◆ SOURCE TEXT
···
But conservative justices were clearly disturbed by the idea of banning the broadcast of a film that criticized a presidential candidate, no matter who funded it. The federal government did not help its own case when its lawyer acknowledged during arguments in March 2009 that under the law, even a book could be banned. “That’s pretty incredible,” Justice Samuel Alito Jr. said.
“When the case was reargued in September 2009, the government said that book-burning would not be allowed, but the damage was done. In January 2010, a 5-4 majority ruled that under the First Amendment, Congress may not bar corporations and unions from using their own money to make independent expenditures to support or oppose candidates for office.”
Justice Anthony Kennedy said of the law, “its purpose and effect are to silence entities whose voices the government deems to be suspect.” The majority overturned the Austin precedent.
“By a separate 8-1 vote, however, the court upheld another provision of the law, requiring those backing electioneering communications to disclose their names to the public. Only Justice Clarence Thomas argued that even that provision was unconstitutional.
Dissenting Justice John Paul Stevens attacked the majority, stating that “a democracy cannot function effectively when its constituent members believe laws are being bought and sold.” Three liberal justices—Ruth Bader Ginsburg, Stephen Breyer and Sonia Sotomayor—joined Stevens.
In an unusual move, President Barack Obama criticized the ruling during his State of the Union address a few days after the decision was issued. “Last week the Supreme Court reversed a century of law to open the floodgates for special interests—including foreign corporations—to spend without limit in our elections.” Justice Alito, who was attending the address, conspicuously shook his head and mouthed the words “not true.”
“The impact of Citizens United is still a matter of debate, though it is undeniable that the amount of money that pours into campaigns from corporations and unions has only gotten bigger, including unlimited independent expenditures to support or oppose candidates for office.”
···
◆ GIVEN RECORDS
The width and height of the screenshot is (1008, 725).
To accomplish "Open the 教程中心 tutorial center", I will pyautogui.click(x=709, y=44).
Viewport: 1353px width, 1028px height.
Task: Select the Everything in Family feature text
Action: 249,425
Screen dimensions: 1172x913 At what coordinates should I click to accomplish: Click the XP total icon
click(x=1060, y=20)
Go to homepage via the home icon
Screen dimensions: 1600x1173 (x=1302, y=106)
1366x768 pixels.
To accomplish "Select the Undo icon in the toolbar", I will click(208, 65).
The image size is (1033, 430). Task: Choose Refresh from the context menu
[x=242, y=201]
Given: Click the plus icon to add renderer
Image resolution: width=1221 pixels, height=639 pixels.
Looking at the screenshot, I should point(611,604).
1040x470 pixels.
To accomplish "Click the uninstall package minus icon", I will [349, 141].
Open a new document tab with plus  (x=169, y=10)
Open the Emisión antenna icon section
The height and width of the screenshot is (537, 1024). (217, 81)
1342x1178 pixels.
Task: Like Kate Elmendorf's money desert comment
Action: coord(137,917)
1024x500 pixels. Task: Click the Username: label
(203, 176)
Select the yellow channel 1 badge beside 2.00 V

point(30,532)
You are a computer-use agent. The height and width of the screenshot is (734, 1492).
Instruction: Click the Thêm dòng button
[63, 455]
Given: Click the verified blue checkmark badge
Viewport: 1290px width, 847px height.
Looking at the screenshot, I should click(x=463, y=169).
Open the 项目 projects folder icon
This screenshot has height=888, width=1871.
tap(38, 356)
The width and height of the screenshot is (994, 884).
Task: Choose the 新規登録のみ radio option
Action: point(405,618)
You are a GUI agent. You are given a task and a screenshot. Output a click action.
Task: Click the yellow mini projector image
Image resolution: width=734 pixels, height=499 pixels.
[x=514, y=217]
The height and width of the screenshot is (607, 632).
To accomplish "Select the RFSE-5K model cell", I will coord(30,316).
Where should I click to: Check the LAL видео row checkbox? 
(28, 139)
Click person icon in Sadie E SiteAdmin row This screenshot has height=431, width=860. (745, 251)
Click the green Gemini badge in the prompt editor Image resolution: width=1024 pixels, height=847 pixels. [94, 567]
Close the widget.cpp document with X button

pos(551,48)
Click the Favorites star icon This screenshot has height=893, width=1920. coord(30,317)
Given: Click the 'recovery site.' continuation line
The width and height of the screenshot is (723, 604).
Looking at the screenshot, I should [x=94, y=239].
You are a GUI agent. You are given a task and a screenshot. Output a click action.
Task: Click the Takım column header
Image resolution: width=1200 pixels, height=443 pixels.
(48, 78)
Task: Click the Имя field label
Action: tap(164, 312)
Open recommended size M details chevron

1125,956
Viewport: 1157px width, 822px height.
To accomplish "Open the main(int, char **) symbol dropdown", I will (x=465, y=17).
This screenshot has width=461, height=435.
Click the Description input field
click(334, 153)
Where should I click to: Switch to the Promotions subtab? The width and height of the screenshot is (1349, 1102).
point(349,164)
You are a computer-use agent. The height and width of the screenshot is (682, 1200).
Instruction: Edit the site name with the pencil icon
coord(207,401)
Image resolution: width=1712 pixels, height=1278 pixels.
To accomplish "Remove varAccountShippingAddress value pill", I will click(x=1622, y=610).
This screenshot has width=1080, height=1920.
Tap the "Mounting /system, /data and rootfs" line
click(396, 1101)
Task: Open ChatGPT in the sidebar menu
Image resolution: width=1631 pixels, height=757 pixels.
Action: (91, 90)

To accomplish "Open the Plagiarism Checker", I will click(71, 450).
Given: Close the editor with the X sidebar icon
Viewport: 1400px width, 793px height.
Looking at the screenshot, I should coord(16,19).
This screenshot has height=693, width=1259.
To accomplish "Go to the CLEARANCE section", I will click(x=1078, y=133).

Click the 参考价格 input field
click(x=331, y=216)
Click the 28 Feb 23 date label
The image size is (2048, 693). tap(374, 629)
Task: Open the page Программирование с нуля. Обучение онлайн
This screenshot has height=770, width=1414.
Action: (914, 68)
···
◆ PROBLEM
Continue the passage on the Citizens United ruling from the point where it stops.

◆ YOUR RESPONSE
Justice Anthony Kennedy, in the Majority Decision of the court in the Citizens United case ruled:
“The censorship we now confirm is vast in its reach. The government has ‘muffle[d] the voices that best represent the most significant segments of the economy.’ And ‘the electorate [has been] deprived of information, knowledge and opinion vital to is function.’ By suppressing the speech of manifold corporations, both for-profit and nonprofit, the government prevents their voices and viewpoints from reaching the public and advising voters and which persons or entities are hostile to their interests. Factions will necessarily form in our Republic, but the remedy of ‘destroying the liberty’ of some factions is ‘worse than the disease.’ Factions should be checked by permitting them all to speak, and by entrusting the people to judge what is true and what is false. ‘When the government seeks to use its full power, including the criminal law, to command where a person may get his or her information or what distrusted source he or she may not hear, it uses censorship to control thought. This is unlawful. The First Amendment confirms the freedom to think for ourselves.”
Whether Philippine Election Laws on campaign finances from corporations, factions, political interests groups or lobby groups will follow the precedent set by the United States Supreme Court is a concern that cannot be trivialized. Already our candidates rely on campaign contributions from corporations, lobby groups and vested political interests to fund their expensive campaigns. These monies they pay back by selling their souls to the devils that finance them.
If we were to amend our election laws, it should be to make stricter the prohibition on contributions by corporations, factions, political interests and lobby groups to finance candidates. Otherwise, only the rich and powerful, supported by the rich and powerful, will get elected every election.